- _Exercise task_
Retype the lines below without changes, from the first line through the line containing "This screenshot has", inclusive, and leave the pictures out of your answer.

>>

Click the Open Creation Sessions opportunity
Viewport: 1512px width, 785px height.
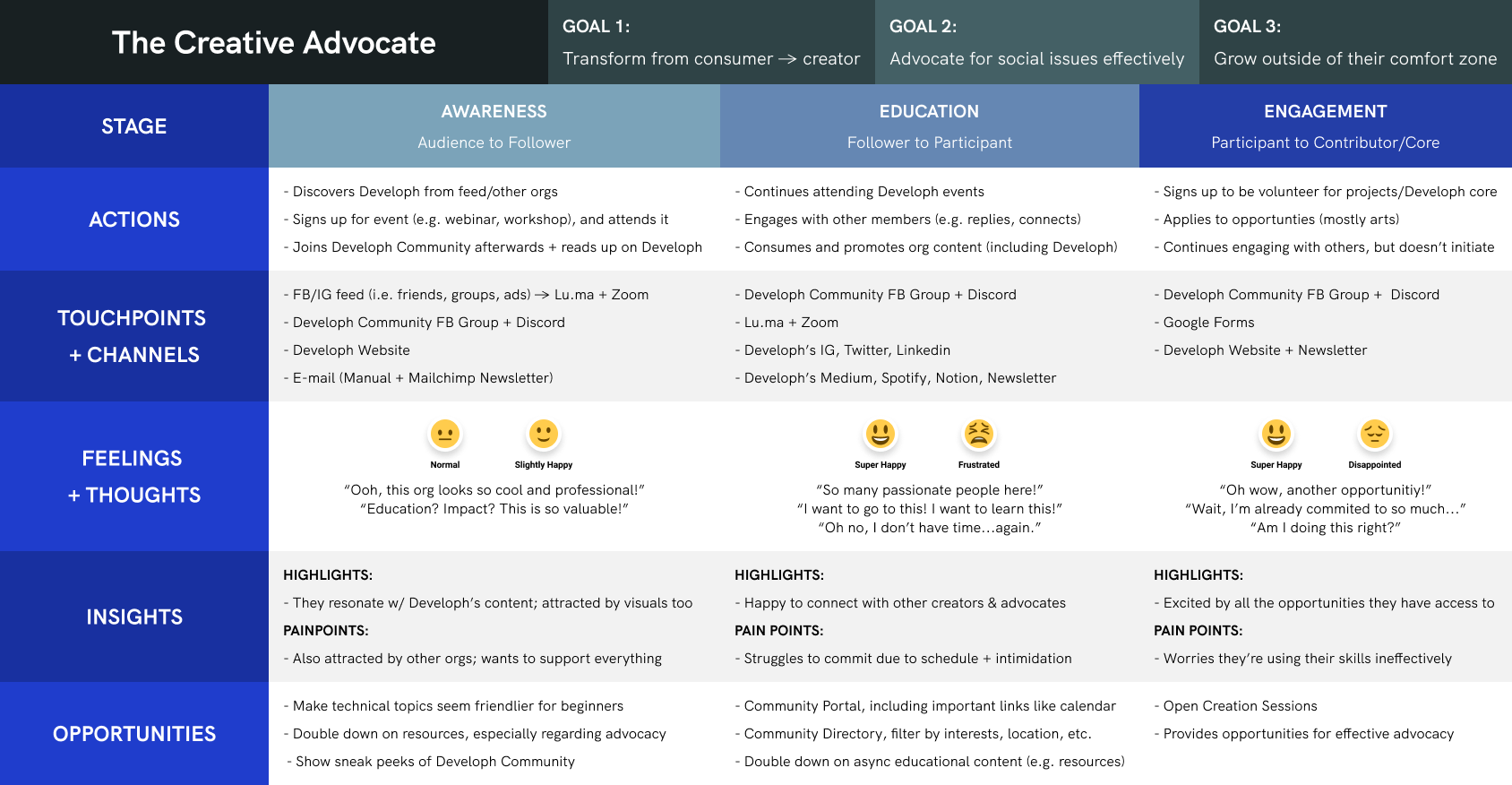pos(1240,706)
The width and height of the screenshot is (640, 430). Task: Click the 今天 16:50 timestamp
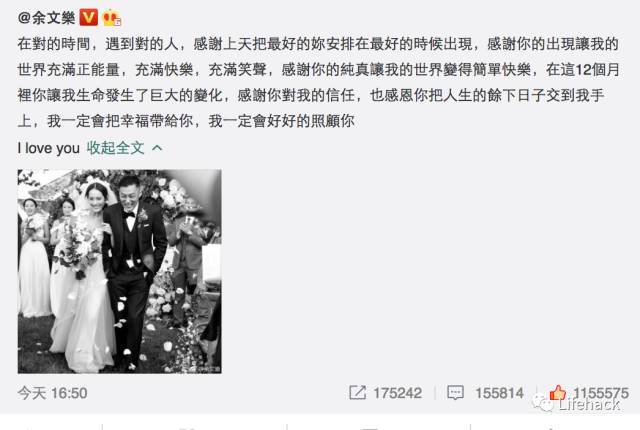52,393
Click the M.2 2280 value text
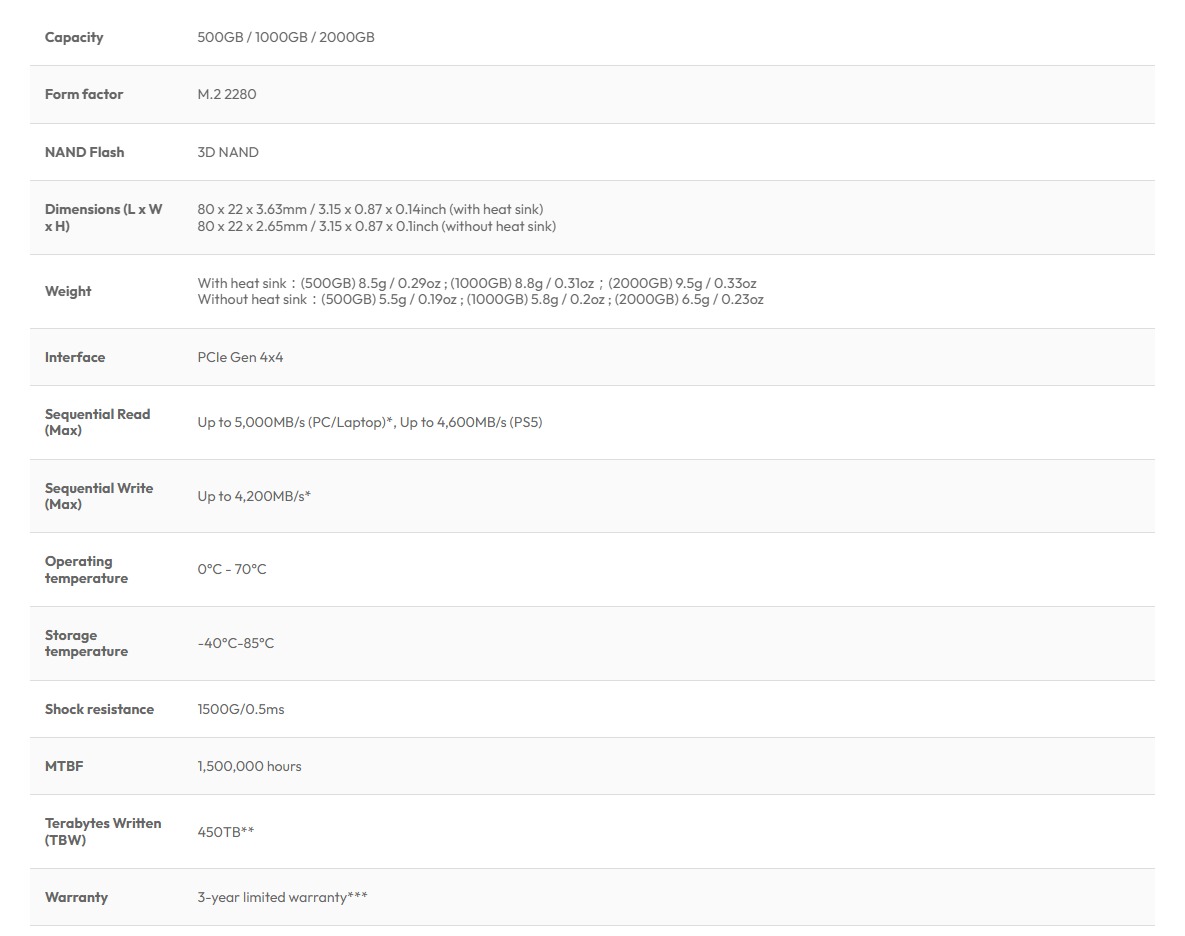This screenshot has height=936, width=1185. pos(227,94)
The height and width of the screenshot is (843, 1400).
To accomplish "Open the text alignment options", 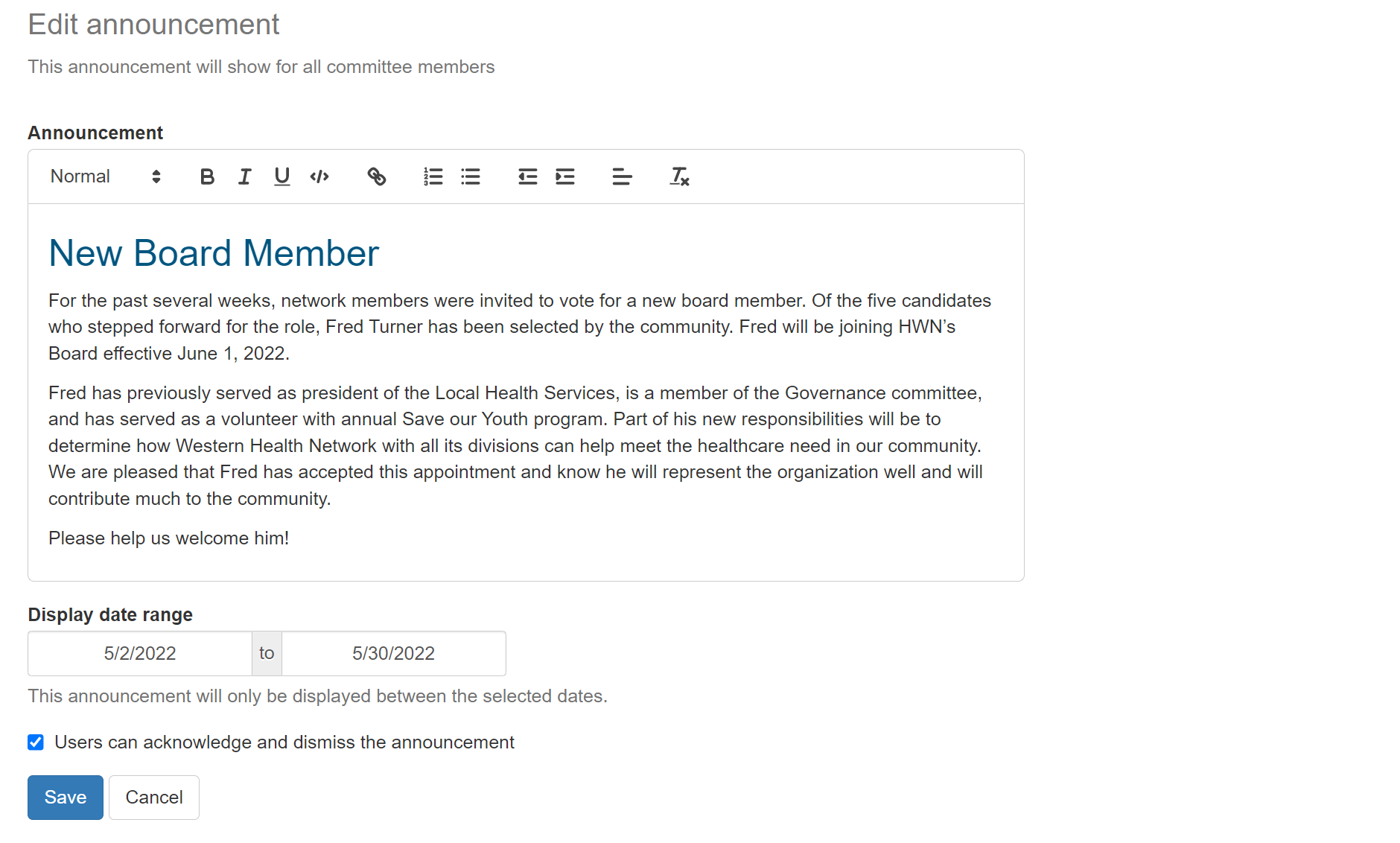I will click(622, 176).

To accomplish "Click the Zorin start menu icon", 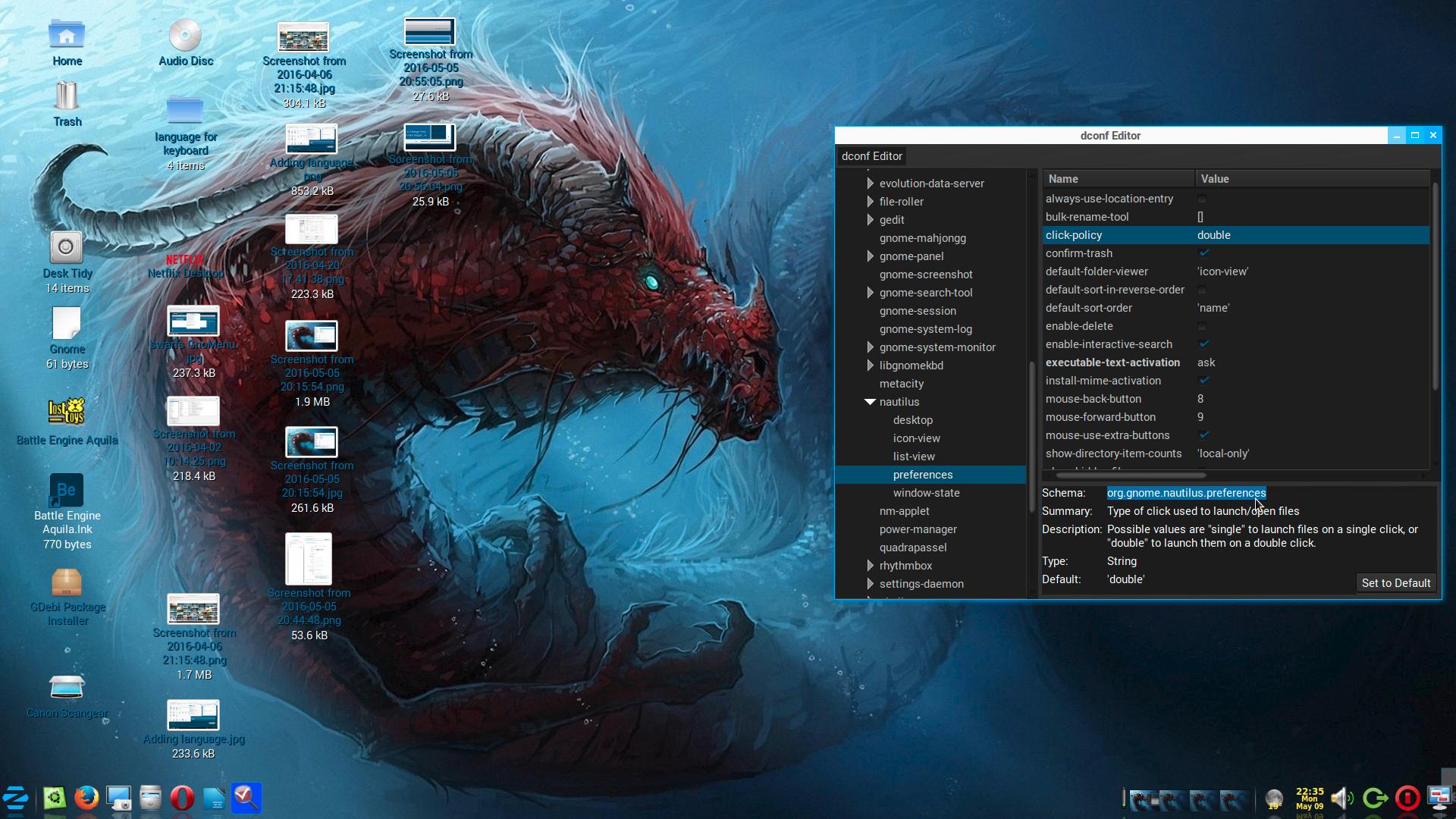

<<

- _Finished task_
Click the Open Creation Sessions opportunity
Viewport: 1512px width, 785px height.
pos(1240,706)
The width and height of the screenshot is (640, 430). Task: Click the 今天 16:50 timestamp
52,393
Click the M.2 2280 value text
This screenshot has height=936, width=1185. pos(227,94)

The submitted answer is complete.